== BRIEF ==
Lift out all lines below that contain "admin".
** TASK INPUT follows **
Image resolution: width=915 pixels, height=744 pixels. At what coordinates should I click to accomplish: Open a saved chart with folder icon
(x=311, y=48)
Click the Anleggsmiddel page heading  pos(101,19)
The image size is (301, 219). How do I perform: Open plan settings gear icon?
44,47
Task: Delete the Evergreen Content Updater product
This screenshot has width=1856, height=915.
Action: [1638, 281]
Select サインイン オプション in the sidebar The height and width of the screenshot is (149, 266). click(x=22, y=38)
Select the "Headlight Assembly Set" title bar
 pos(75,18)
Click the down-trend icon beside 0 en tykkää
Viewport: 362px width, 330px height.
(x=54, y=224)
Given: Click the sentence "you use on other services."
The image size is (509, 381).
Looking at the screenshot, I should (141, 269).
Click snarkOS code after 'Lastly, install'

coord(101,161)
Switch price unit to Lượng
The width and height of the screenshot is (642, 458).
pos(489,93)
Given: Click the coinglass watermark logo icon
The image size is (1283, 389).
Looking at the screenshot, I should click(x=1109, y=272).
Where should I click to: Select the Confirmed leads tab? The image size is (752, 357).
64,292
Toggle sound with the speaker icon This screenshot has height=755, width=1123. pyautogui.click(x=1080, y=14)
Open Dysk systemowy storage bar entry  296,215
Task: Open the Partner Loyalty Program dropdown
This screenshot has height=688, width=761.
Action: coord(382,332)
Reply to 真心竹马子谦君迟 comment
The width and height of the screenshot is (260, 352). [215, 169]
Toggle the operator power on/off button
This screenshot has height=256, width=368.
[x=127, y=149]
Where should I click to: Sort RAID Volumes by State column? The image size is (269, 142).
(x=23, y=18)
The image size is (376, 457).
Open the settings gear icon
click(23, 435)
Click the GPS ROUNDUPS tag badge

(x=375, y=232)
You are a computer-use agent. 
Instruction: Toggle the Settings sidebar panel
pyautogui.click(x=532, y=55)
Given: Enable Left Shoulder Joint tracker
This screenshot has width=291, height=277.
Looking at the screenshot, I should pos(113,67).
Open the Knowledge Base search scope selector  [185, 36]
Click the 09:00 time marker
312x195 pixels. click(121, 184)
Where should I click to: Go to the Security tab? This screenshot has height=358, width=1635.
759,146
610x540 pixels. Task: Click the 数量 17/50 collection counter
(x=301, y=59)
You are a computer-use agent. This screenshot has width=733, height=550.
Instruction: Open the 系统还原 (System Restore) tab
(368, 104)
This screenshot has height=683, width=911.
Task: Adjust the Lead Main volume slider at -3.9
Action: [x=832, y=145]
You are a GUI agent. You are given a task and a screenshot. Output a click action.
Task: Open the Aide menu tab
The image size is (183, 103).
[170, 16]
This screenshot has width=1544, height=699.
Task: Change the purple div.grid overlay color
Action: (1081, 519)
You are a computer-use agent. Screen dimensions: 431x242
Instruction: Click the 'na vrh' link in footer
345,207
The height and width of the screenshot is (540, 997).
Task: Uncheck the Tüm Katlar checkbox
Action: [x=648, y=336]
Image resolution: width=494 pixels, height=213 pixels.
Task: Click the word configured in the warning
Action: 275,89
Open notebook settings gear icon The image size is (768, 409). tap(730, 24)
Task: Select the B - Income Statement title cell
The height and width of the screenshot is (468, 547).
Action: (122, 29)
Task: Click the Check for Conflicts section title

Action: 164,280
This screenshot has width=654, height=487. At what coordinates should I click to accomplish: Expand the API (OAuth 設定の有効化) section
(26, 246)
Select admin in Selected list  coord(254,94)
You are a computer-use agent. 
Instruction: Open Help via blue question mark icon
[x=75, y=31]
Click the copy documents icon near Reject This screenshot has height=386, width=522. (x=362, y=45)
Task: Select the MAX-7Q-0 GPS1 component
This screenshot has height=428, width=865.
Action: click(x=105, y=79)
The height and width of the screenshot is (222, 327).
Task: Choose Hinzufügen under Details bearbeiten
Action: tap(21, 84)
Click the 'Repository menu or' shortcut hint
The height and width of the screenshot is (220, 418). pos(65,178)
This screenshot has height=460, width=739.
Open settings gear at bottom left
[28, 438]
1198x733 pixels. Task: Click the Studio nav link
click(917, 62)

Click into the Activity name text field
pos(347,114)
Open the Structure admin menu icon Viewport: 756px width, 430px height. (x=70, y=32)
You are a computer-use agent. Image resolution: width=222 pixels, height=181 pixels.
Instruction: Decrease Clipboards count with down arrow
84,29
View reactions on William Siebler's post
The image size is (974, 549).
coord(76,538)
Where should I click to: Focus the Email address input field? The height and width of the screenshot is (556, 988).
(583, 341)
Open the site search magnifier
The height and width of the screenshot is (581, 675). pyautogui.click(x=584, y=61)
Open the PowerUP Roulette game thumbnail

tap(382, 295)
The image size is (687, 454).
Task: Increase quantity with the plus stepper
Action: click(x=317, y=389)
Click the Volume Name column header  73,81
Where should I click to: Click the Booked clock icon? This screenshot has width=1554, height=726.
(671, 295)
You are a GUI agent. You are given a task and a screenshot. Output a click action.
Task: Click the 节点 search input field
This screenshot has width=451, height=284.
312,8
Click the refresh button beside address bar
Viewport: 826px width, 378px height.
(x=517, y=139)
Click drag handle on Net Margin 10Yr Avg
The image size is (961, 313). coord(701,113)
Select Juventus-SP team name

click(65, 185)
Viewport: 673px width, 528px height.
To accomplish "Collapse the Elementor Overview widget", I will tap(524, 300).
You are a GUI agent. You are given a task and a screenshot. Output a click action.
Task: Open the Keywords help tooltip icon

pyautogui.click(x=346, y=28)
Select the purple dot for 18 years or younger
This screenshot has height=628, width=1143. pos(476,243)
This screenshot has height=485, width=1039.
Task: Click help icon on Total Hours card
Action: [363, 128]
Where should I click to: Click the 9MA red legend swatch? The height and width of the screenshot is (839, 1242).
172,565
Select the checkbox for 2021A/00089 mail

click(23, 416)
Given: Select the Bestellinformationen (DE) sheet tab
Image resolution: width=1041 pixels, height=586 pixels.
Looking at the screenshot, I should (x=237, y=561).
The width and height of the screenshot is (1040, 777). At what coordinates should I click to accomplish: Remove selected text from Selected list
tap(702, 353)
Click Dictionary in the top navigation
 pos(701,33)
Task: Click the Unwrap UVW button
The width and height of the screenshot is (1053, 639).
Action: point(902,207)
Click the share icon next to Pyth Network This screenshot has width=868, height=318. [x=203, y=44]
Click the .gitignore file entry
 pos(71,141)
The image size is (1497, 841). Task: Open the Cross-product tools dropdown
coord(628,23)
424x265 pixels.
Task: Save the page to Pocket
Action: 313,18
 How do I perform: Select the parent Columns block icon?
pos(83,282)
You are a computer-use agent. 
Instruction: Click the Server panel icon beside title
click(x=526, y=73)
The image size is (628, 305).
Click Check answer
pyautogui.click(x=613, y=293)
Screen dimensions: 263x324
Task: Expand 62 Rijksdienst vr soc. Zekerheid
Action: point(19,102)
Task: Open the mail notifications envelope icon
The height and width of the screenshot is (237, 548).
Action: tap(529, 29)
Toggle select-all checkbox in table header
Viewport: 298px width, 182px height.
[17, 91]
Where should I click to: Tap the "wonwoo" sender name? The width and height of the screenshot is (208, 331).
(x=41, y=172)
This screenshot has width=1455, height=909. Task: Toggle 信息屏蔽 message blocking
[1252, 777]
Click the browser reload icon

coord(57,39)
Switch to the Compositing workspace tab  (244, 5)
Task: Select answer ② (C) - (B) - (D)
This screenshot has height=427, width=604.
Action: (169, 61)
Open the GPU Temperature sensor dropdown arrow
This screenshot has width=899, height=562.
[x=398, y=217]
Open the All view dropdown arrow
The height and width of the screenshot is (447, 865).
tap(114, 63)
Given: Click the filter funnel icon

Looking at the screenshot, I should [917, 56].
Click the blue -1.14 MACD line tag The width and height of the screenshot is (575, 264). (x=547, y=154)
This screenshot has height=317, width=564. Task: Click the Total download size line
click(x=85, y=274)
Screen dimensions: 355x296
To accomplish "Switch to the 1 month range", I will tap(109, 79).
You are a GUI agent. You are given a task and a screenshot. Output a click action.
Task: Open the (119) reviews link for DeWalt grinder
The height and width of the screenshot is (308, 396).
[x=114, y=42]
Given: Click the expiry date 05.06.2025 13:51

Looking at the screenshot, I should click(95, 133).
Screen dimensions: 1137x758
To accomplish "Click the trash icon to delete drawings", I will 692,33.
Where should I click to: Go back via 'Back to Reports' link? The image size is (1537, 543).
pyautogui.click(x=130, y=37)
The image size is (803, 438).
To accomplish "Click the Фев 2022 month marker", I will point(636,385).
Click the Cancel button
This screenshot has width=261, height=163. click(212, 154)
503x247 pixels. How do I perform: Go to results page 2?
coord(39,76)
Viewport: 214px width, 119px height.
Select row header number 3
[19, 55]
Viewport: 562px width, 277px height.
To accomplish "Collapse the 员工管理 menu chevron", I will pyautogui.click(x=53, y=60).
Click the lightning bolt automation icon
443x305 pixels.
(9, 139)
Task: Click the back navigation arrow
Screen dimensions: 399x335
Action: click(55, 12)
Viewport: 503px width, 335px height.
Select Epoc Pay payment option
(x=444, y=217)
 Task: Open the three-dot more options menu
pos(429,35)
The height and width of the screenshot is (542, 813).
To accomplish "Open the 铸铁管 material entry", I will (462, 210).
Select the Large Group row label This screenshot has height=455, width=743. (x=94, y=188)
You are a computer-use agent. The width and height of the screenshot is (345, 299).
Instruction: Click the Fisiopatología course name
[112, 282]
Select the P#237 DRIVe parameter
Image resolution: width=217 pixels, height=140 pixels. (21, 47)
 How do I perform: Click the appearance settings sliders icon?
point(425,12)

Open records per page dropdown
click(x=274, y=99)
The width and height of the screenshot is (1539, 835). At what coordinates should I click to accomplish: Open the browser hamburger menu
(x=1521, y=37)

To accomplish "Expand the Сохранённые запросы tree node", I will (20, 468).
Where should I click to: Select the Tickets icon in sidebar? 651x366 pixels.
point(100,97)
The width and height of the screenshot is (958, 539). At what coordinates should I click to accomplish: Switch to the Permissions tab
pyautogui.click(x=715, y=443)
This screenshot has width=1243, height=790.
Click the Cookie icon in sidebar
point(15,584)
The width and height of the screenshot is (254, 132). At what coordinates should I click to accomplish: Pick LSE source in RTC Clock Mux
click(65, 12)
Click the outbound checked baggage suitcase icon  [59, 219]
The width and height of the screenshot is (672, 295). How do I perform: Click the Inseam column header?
** End of TASK INPUT **
== RESPONSE AREA ==
Select admin in Selected list  coord(254,94)
Open the Structure admin menu icon Viewport: 756px width, 430px height. (x=70, y=32)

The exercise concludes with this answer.